Only two more hours until I get to see him. Two hours for the day alone, a first for us.
My stomach twists with nerves at the thought, and I bite my lip.
All I have to do is get through brunch, which shouldn’t be much of a hardship since Chance isn’t here. Looks like he heeded my warning and smartly stayed away.
Mom places the last of the platters on the table heaped with trays of bacon, fruit, crepes with fresh strawberries and whipped cream, quiche, and even fried chicken.
My stomach rumbles. I haven’t attended one of her brunches since summer break, thanks to Chance, and it’s easy to forget how amazing they are.
Dad ambles into the dining room, takes one look at the place settings, and says, “I don’t think Chance is going to make it today, hon.”
“Oh?” Mom steps back, her gaze lifting to my father who’s sinking into a chair at the head of the table. “Well, we’ll have room for one more just in case.”

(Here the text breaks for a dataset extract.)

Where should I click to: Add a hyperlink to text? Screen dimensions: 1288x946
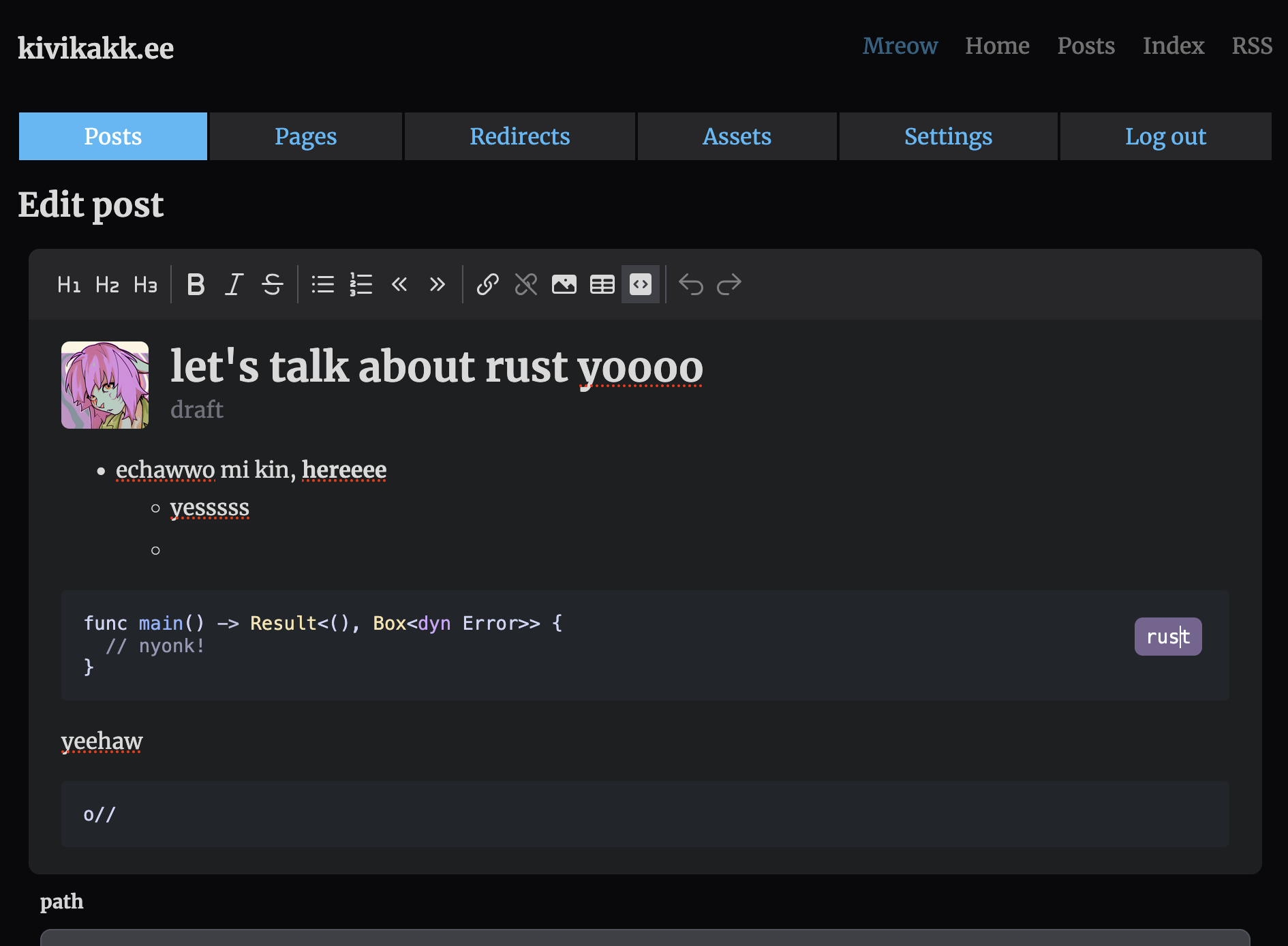487,284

The second the words leave her mouth, the doorbell rings.
Dad frowns and starts to rise, but Mom is already on her feet and heading into the hallway while I strain my neck to see.
Maybe Teagan decided to come, after all?
I have half a mind to follow my mother to the door to see for myself. It would be just like him to hang up with me after promising to see me at noon, then show up here to surprise me.
The thought makes me smile, but the second Mom bustles into the room with Chance beside her, it vanishes.
What the hell is he doing here?
The synapses in my brain fire, trying to make sense of it because the Chance I know is scared to death of my secret.
My jaw tightens as I watch my father rise and clap him on the back while pulling him into his chest in one of those bro hugs men do, then sits back down. “Have a seat, son,” he says, waving to the empty chair beside him, the one across from mine.
Suddenly, I’m not so hungry, which really pisses me off because . . . crepes.
My gaze tracks Chance’s every move as he slides into his chair. I don’t even bother to hide my disgust for him as he sits and nods in Sophie’s direction. “Hey, Sophie,” he says, and I have the insatiable urge to both pluck his eyes out for looking at her. Instead, I pull her under my arm to protect her.
On the rare occasion he’s at our house and not huddled in my father’s office watching game tape or discussing new plays or anything football related, he barely acknowledges her existence. It’s been like that since the day she was born, and I think I like it better that way.
“I’m so glad you could make it, honey. Ed just got done telling us he didn’t think you would. And look, Lane is actually here for a change. It’s the first time in forever we’ve all been together for brunch. Gosh”?she glances over at me?“when was the last time?”
“It’s been about four years,” I say, deadpan.
Chance stiffens before his eyes flicker between my mother and me. “Uh, yeah.” He clears his throat. “I didn’t think I was going to be able to come, but then at the last minute, everything worked out.” His gaze settles on mine, his voice lowering. “Now that I know Lane’s here, I’m really glad it did.”
Rage boils my blood as I stare him down. Clearly, he’s calling my bluff. He doesn’t think I’ll tell my parents the truth. And much to my dismay, he’s right.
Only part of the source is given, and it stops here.